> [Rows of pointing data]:
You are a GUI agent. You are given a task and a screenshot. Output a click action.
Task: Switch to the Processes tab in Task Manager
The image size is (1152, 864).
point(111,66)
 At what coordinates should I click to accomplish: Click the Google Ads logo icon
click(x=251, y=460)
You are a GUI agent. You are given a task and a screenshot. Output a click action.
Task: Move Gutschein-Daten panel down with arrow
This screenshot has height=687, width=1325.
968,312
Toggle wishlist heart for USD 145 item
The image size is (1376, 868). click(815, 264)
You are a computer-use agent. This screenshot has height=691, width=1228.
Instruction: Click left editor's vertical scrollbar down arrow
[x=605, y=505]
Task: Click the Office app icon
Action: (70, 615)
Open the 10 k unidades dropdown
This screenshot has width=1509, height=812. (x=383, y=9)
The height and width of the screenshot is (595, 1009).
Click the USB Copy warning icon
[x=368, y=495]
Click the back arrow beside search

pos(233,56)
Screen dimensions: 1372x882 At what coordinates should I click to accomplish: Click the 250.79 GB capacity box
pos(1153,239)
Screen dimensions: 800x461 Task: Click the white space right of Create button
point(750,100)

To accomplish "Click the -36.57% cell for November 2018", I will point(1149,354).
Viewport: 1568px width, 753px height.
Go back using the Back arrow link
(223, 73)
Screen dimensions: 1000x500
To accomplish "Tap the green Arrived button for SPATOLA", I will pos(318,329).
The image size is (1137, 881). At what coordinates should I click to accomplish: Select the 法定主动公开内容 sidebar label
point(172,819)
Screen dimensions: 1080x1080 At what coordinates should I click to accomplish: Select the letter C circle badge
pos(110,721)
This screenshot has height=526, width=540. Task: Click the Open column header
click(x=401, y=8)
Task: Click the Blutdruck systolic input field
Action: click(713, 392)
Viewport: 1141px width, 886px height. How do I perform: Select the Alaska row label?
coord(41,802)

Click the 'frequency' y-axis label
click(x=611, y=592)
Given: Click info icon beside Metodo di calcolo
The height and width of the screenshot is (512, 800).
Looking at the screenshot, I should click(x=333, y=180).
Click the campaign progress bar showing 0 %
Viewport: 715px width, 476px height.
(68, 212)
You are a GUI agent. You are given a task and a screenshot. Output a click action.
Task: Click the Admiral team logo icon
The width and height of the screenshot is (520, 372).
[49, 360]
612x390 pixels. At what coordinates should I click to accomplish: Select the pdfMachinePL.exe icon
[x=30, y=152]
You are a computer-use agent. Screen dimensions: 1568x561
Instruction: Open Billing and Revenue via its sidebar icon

> [Your instructions]: Render the entries as a Markdown table with the columns "Row" and "Line," from the start of the entries through the line that contains "coord(41,802)", both ends included. Number each row and leave out blank lines.

> [Final result]:
| Row | Line |
|---|---|
| 1 | You are a GUI agent. You are given a task and a screenshot. Output a click action. |
| 2 | Task: Switch to the Processes tab in Task Manager |
| 3 | The image size is (1152, 864). |
| 4 | point(111,66) |
| 5 |  At what coordinates should I click to accomplish: Click the Google Ads logo icon |
| 6 | click(x=251, y=460) |
| 7 | You are a GUI agent. You are given a task and a screenshot. Output a click action. |
| 8 | Task: Move Gutschein-Daten panel down with arrow |
| 9 | This screenshot has height=687, width=1325. |
| 10 | 968,312 |
| 11 | Toggle wishlist heart for USD 145 item |
| 12 | The image size is (1376, 868). click(815, 264) |
| 13 | You are a computer-use agent. This screenshot has height=691, width=1228. |
| 14 | Instruction: Click left editor's vertical scrollbar down arrow |
| 15 | [x=605, y=505] |
| 16 | Task: Click the Office app icon |
| 17 | Action: (70, 615) |
| 18 | Open the 10 k unidades dropdown |
| 19 | This screenshot has width=1509, height=812. (x=383, y=9) |
| 20 | The height and width of the screenshot is (595, 1009). |
| 21 | Click the USB Copy warning icon |
| 22 | [x=368, y=495] |
| 23 | Click the back arrow beside search |
| 24 | pos(233,56) |
| 25 | Screen dimensions: 1372x882 At what coordinates should I click to accomplish: Click the 250.79 GB capacity box |
| 26 | pos(1153,239) |
| 27 | Screen dimensions: 800x461 Task: Click the white space right of Create button |
| 28 | point(750,100) |
| 29 | To accomplish "Click the -36.57% cell for November 2018", I will point(1149,354). |
| 30 | Viewport: 1568px width, 753px height. |
| 31 | Go back using the Back arrow link |
| 32 | (223, 73) |
| 33 | Screen dimensions: 1000x500 |
| 34 | To accomplish "Tap the green Arrived button for SPATOLA", I will pos(318,329). |
| 35 | The image size is (1137, 881). At what coordinates should I click to accomplish: Select the 法定主动公开内容 sidebar label |
| 36 | point(172,819) |
| 37 | Screen dimensions: 1080x1080 At what coordinates should I click to accomplish: Select the letter C circle badge |
| 38 | pos(110,721) |
| 39 | This screenshot has height=526, width=540. Task: Click the Open column header |
| 40 | click(x=401, y=8) |
| 41 | Task: Click the Blutdruck systolic input field |
| 42 | Action: click(713, 392) |
| 43 | Viewport: 1141px width, 886px height. How do I perform: Select the Alaska row label? |
| 44 | coord(41,802) |